The beauty of a good argument has been lost along with any civilized dialog. I gave up watching any of the news channels long ago. FOX, MSNBC, CNN may differ in their political leanings, but they all have something in common. They are inundated with pundits who, rather than being able to articulate a rational thought, reduce their arguments to name calling and shouting at the top of their lungs. You could wait through an entire hour-long session for someone to allow the other side to finish their statement. All you see is a yelling match where everyone is trying to make their voice and point heard above the din of competing arguments. Nothing is gained, nothing is learned except for the knowledge that we have become a bunch of rude loudmouths with no ability to articulate our position in a manner that would challenge our opponents to consider our rationale.
How did we get to the point where we are so impatient that we cannot take the time to listen to the other side? Or are we just so closed minded that we refuse to learn anything new?
I attribute some of this to our inability to use the English language as it was intended to be used. English has a tremendous history of being used to form incredibly beautiful sentences and phrases. Shakespeare and the King James Bible are two cases in point although, until most recently, even the most common man had the ability to turn a phrase that could capture the imagination.
The decline in language has been hardly perceptible, but somewhere, between the sonnets of Elizabeth Barrett Browning, Byron or Keats, the fading popularity of Hallmark cards, and the adoption of the belief that we can express all of our thoughts and change the world with one sarcastic tweet, we have lost the ability to communicate our thoughts in an articulate fashion. Our best thoughts have now been reduced to emoji or four letter words.
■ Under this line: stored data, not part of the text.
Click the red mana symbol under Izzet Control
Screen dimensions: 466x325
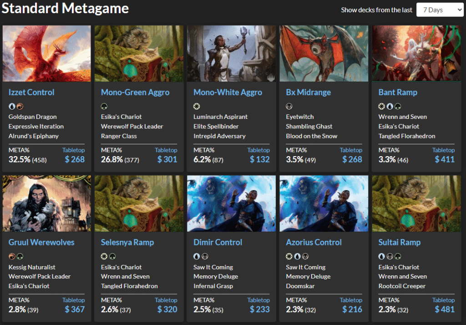[x=20, y=107]
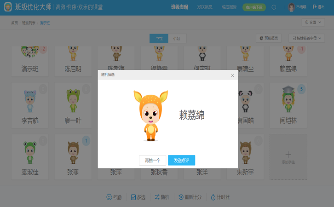Switch to the 学生 tab

click(159, 39)
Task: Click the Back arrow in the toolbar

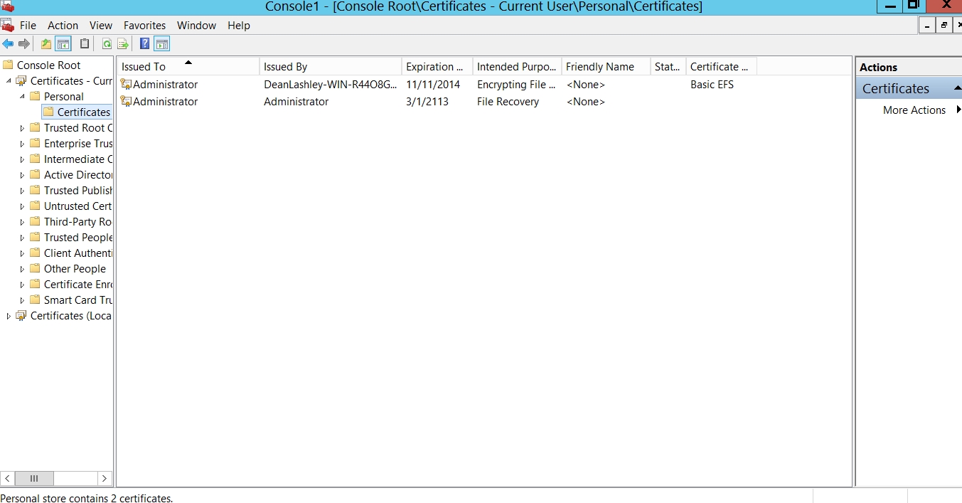Action: (8, 44)
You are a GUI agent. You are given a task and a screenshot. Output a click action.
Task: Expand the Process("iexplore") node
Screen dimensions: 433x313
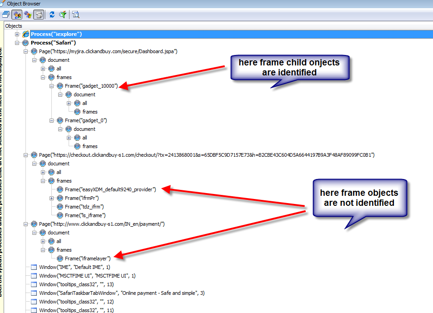click(17, 34)
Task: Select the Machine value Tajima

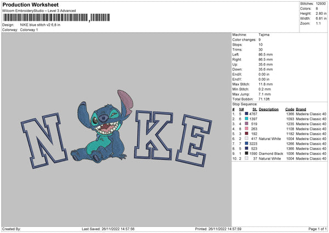Action: coord(264,35)
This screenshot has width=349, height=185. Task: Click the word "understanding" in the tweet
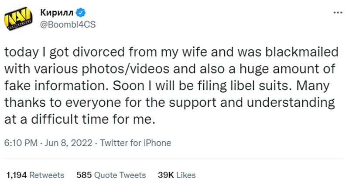pyautogui.click(x=291, y=102)
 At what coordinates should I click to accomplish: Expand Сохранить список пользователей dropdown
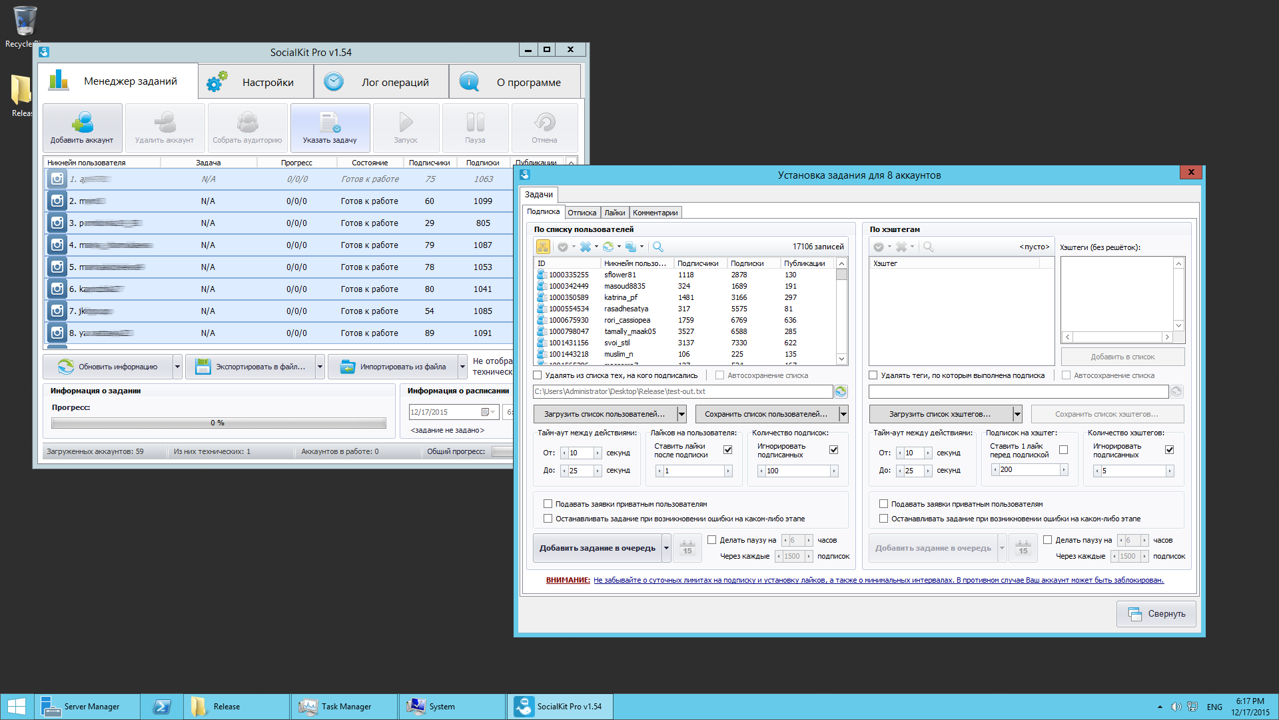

Lord Byron knew, as did his compatriots, the worth of a well turned phrase as he penned in his satirical poem Don Juan, “But words are things, and a small drop of ink, falling like dew upon a thought produces that which makes thousands, perhaps millions, think.” –Canto III, stanza 88
Now it seems we are lost in a morass of words. Words, words, words…but few of them are things of beauty. They may have the power to frustrate us, to anger us, to drive our great nation to distinction, but do they have the power to make us think?
Only well chosen, beautifully written words have the power to do so. Whoever finds those words will be able to change the course of the world.